[Start of section]

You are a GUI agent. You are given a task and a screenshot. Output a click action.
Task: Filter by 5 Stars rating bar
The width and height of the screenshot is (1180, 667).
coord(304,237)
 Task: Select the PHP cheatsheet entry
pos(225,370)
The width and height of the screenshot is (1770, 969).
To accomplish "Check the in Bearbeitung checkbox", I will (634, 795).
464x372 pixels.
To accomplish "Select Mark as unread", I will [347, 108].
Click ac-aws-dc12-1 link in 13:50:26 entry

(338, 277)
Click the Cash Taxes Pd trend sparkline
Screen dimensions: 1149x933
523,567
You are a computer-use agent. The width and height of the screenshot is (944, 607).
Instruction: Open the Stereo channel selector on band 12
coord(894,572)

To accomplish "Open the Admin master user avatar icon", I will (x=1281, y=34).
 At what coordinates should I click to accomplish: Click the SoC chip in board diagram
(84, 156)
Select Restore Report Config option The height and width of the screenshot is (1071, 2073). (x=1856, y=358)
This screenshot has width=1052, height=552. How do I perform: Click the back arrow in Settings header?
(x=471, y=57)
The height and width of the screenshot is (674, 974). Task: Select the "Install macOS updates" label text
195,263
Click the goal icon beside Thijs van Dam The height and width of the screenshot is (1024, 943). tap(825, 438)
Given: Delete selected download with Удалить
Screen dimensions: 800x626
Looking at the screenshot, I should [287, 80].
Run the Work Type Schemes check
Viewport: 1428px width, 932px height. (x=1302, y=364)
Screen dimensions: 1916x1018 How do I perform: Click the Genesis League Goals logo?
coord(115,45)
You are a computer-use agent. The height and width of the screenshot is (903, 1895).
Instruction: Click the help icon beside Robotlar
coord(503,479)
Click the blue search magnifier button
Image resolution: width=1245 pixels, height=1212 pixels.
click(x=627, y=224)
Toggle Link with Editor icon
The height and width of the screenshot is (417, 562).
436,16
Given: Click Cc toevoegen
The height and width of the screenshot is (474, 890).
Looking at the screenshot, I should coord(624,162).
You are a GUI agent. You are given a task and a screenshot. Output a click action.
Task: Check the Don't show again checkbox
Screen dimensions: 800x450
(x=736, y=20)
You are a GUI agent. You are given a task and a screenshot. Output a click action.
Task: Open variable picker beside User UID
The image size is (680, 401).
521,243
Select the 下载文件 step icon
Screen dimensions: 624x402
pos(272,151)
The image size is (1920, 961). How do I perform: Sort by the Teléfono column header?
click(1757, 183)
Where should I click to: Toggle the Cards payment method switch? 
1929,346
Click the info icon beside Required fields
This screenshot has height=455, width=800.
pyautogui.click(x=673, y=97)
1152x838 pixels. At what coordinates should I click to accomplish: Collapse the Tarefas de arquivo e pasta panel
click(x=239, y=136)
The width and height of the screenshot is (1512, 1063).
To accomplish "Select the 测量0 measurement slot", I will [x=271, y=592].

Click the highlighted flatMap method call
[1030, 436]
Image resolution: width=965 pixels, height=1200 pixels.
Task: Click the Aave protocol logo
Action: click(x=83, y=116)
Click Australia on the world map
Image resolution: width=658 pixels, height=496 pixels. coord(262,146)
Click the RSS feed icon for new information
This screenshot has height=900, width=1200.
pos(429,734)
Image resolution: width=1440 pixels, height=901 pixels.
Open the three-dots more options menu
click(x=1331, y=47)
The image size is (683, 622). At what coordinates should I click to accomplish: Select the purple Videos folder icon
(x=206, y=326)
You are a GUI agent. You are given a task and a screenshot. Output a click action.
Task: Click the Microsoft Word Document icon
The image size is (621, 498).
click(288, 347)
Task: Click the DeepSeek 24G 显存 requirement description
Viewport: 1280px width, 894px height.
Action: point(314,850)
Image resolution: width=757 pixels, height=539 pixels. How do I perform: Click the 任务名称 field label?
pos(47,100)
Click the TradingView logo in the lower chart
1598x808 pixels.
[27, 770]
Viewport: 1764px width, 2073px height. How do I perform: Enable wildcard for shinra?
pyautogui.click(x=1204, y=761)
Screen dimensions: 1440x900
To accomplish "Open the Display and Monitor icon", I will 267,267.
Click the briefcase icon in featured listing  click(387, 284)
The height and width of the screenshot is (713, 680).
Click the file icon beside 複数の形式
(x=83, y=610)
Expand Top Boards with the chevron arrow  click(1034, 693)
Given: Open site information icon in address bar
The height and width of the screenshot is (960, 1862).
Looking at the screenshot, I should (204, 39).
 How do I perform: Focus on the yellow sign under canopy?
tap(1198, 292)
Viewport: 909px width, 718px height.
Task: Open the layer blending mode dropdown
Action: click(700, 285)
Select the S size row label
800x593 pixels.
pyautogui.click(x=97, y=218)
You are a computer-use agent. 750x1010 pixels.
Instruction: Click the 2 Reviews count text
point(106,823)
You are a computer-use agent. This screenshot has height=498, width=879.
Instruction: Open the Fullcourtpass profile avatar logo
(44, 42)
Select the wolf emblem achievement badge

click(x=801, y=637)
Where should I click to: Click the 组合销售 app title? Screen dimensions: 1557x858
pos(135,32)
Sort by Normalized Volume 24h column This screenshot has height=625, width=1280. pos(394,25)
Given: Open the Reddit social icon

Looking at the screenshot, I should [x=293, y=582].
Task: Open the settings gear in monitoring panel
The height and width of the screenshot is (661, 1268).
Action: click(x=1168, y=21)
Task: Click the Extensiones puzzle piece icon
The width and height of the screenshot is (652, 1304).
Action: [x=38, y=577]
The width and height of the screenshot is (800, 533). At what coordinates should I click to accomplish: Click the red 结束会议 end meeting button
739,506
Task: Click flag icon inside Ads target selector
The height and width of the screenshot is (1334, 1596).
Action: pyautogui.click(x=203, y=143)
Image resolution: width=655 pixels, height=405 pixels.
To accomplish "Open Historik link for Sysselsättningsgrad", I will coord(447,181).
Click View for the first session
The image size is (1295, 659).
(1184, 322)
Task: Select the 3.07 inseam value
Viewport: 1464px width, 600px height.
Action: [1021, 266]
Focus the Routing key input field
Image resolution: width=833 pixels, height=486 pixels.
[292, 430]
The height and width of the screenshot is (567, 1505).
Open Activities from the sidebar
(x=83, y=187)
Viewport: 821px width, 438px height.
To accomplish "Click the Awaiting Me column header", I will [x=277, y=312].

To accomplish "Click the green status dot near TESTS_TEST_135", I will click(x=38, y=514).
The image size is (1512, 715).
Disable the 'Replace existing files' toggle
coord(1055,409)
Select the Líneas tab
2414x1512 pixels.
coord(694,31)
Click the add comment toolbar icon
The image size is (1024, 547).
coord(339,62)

[End of section]

▶ [Task] Transcribe the lines above between the line holding "Screen dimensions: 1916x1018" and the line holding "You are a computer-use agent. The height", inclusive, exactly as they stand and with nothing added.

▶ [Exercise result]
Screen dimensions: 1916x1018 How do I perform: Click the Genesis League Goals logo?
coord(115,45)
You are a computer-use agent. The height and width of the screenshot is (903, 1895).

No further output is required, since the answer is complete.